━━━━━ Extract to read ━━━━━

The Lewis House, also known as Lewis Spring House, is a historic home in Tallahassee, Florida, located north of I-10, at 3117 Okeeheepkee Road.  It was built in 1954. On February 14, 1979, it was added to the U.S. National Register of Historic Places.  It was designed by Frank Lloyd Wright for George Lewis II, President of the Lewis State Bank, and his wife Clifton.   George Lewis gave the name "Spring House" to the home "for the natural spring and small stream that flows from the property." The National Trust for Historic Preservation describes its significance: "The novel hemicycle form of Spring House represents a late, and little-known, stage in Wright’s long, prolific career. Although there are approximately 400 intact houses attributed to Wright throughout the country, only a fraction were from his hemicycle series."

Spring House Institute was formed to protect the house in 1996 but the first work project was not started until January 2013. The Institute is raising funds to acquire, restore, complete, maintain and manage the house as a learning institute, as the original owners, George Lewis II and his wife, Clifton Van Brunt Lewis dreamed their home would one day become.

━━━━━

■ Problems to work on:
- A) Summarize the passage on the Lewis House in two sentences.
- B) In one or two sentences, explain why the house came to be called "Spring House," using the passage on the Lewis House.
- C) According to the passage on the Lewis House, on what date was the home added to the U.S. National Register of Historic Places?

━━━━━ Given information ━━━━━

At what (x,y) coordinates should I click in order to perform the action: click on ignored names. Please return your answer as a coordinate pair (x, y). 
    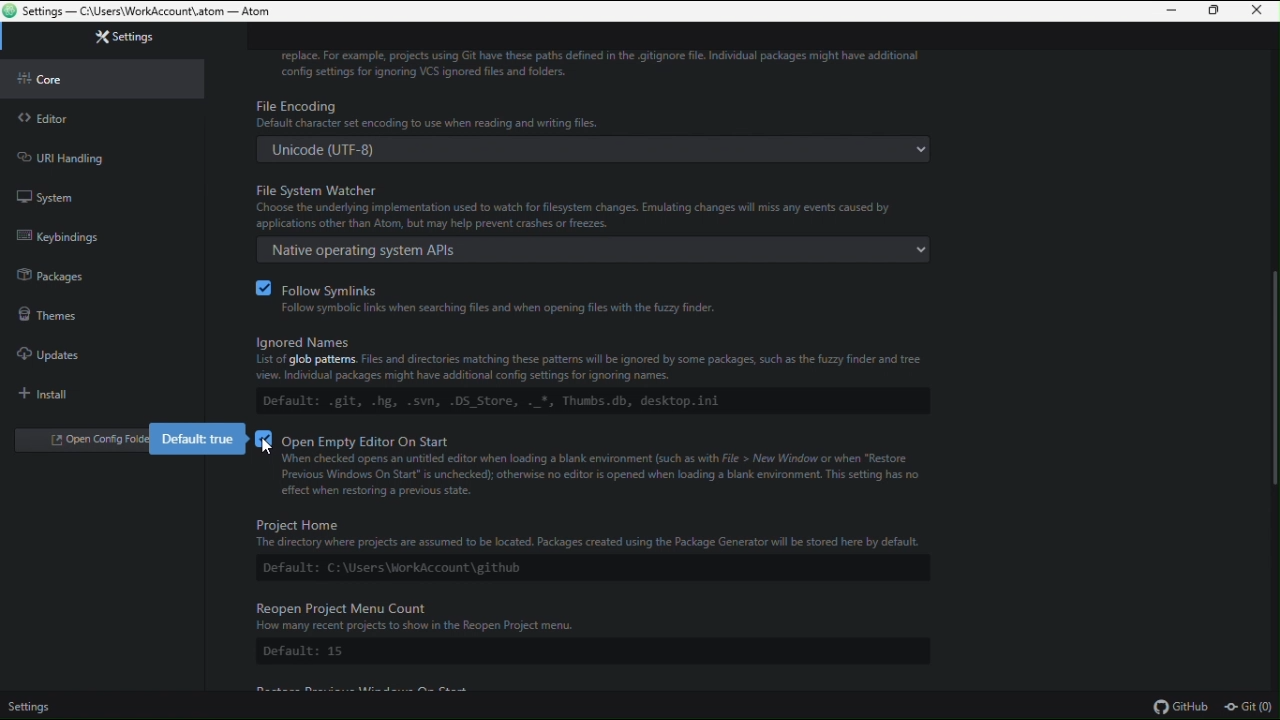
    Looking at the image, I should click on (594, 352).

━━━━━

■ Solutions to the tasks:
- A) The Lewis House, or Spring House, is a historic home in Tallahassee, Florida, designed by Frank Lloyd Wright for George Lewis II and his wife Clifton, built in 1954, and added to the U.S. National Register of Historic Places in 1979. It belongs to Wright's rare hemicycle series, and the Spring House Institute, formed in 1996 to protect it, is raising funds to run it as a learning institute, as the original owners had hoped.

- B) George Lewis gave the home that name because of the natural spring and small stream that flows from the property.

- C) February 14, 1979.